> _THE PROBLEM_
Line by line, return the data exactly as shown.

> _RECORD EXTRACTS_
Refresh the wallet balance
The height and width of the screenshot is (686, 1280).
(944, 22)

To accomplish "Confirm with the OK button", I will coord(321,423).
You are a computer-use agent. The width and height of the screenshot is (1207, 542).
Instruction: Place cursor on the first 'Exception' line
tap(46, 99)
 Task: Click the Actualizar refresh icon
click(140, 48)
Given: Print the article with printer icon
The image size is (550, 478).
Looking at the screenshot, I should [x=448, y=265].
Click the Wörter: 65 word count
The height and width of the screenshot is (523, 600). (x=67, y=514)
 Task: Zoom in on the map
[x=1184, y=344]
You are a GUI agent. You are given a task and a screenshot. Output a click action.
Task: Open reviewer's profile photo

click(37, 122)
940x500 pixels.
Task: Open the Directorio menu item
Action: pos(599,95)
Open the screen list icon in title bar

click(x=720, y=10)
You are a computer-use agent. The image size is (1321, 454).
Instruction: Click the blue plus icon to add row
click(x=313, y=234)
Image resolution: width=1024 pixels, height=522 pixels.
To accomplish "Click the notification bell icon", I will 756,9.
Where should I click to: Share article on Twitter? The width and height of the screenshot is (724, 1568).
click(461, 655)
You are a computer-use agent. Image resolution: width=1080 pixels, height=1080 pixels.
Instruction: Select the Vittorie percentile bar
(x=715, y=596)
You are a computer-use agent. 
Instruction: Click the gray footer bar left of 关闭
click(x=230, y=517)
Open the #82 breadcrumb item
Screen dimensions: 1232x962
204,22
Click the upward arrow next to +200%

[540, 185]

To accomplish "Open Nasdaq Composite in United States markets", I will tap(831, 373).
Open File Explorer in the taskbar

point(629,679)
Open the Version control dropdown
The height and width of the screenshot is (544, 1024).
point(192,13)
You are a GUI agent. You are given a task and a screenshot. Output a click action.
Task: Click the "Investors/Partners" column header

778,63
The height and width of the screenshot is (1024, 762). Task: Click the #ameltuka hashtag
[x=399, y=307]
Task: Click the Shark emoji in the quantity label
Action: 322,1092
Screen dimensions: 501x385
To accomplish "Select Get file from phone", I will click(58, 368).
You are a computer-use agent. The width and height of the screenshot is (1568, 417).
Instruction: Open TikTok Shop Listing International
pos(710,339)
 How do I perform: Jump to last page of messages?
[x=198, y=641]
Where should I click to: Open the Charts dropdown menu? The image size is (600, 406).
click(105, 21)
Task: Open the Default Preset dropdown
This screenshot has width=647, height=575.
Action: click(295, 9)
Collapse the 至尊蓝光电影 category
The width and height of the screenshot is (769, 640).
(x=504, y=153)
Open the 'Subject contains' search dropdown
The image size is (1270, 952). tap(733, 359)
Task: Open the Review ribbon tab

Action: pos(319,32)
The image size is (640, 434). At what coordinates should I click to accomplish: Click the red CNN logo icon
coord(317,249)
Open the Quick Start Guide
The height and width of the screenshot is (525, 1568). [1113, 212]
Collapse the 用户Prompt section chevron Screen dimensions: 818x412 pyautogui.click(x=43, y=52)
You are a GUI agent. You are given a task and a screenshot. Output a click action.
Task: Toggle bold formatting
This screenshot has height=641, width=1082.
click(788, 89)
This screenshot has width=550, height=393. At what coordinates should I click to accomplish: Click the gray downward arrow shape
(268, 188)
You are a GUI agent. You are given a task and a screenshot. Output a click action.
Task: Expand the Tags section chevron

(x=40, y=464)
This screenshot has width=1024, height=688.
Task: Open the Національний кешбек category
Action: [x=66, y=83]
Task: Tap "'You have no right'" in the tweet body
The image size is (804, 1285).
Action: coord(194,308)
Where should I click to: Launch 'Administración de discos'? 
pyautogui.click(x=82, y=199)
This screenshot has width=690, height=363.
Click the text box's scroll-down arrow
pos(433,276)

> _SOLUTION BELOW_
Refresh the wallet balance
The height and width of the screenshot is (686, 1280).
(944, 22)

To accomplish "Confirm with the OK button", I will coord(321,423).
You are a computer-use agent. The width and height of the screenshot is (1207, 542).
Instruction: Place cursor on the first 'Exception' line
tap(46, 99)
 Task: Click the Actualizar refresh icon
click(140, 48)
Given: Print the article with printer icon
The image size is (550, 478).
Looking at the screenshot, I should [x=448, y=265].
Click the Wörter: 65 word count
The height and width of the screenshot is (523, 600). (x=67, y=514)
 Task: Zoom in on the map
[x=1184, y=344]
You are a GUI agent. You are given a task and a screenshot. Output a click action.
Task: Open reviewer's profile photo

click(37, 122)
940x500 pixels.
Task: Open the Directorio menu item
Action: pos(599,95)
Open the screen list icon in title bar

click(x=720, y=10)
You are a computer-use agent. The image size is (1321, 454).
Instruction: Click the blue plus icon to add row
click(x=313, y=234)
Image resolution: width=1024 pixels, height=522 pixels.
To accomplish "Click the notification bell icon", I will 756,9.
Where should I click to: Share article on Twitter? The width and height of the screenshot is (724, 1568).
click(461, 655)
You are a computer-use agent. Image resolution: width=1080 pixels, height=1080 pixels.
Instruction: Select the Vittorie percentile bar
(x=715, y=596)
You are a computer-use agent. 
Instruction: Click the gray footer bar left of 关闭
click(x=230, y=517)
Open the #82 breadcrumb item
Screen dimensions: 1232x962
204,22
Click the upward arrow next to +200%

[540, 185]

To accomplish "Open Nasdaq Composite in United States markets", I will tap(831, 373).
Open File Explorer in the taskbar

point(629,679)
Open the Version control dropdown
The height and width of the screenshot is (544, 1024).
point(192,13)
You are a GUI agent. You are given a task and a screenshot. Output a click action.
Task: Click the "Investors/Partners" column header

778,63
The height and width of the screenshot is (1024, 762). Task: Click the #ameltuka hashtag
[x=399, y=307]
Task: Click the Shark emoji in the quantity label
Action: 322,1092
Screen dimensions: 501x385
To accomplish "Select Get file from phone", I will click(58, 368).
You are a computer-use agent. The width and height of the screenshot is (1568, 417).
Instruction: Open TikTok Shop Listing International
pos(710,339)
 How do I perform: Jump to last page of messages?
[x=198, y=641]
Where should I click to: Open the Charts dropdown menu? The image size is (600, 406).
click(105, 21)
Task: Open the Default Preset dropdown
This screenshot has width=647, height=575.
Action: click(295, 9)
Collapse the 至尊蓝光电影 category
The width and height of the screenshot is (769, 640).
(x=504, y=153)
Open the 'Subject contains' search dropdown
The image size is (1270, 952). tap(733, 359)
Task: Open the Review ribbon tab

Action: pos(319,32)
The image size is (640, 434). At what coordinates should I click to accomplish: Click the red CNN logo icon
coord(317,249)
Open the Quick Start Guide
The height and width of the screenshot is (525, 1568). [1113, 212]
Collapse the 用户Prompt section chevron Screen dimensions: 818x412 pyautogui.click(x=43, y=52)
You are a GUI agent. You are given a task and a screenshot. Output a click action.
Task: Toggle bold formatting
This screenshot has height=641, width=1082.
click(788, 89)
This screenshot has width=550, height=393. At what coordinates should I click to accomplish: Click the gray downward arrow shape
(268, 188)
You are a GUI agent. You are given a task and a screenshot. Output a click action.
Task: Expand the Tags section chevron

(x=40, y=464)
This screenshot has width=1024, height=688.
Task: Open the Національний кешбек category
Action: [x=66, y=83]
Task: Tap "'You have no right'" in the tweet body
The image size is (804, 1285).
Action: coord(194,308)
Where should I click to: Launch 'Administración de discos'? 
pyautogui.click(x=82, y=199)
This screenshot has width=690, height=363.
Click the text box's scroll-down arrow
pos(433,276)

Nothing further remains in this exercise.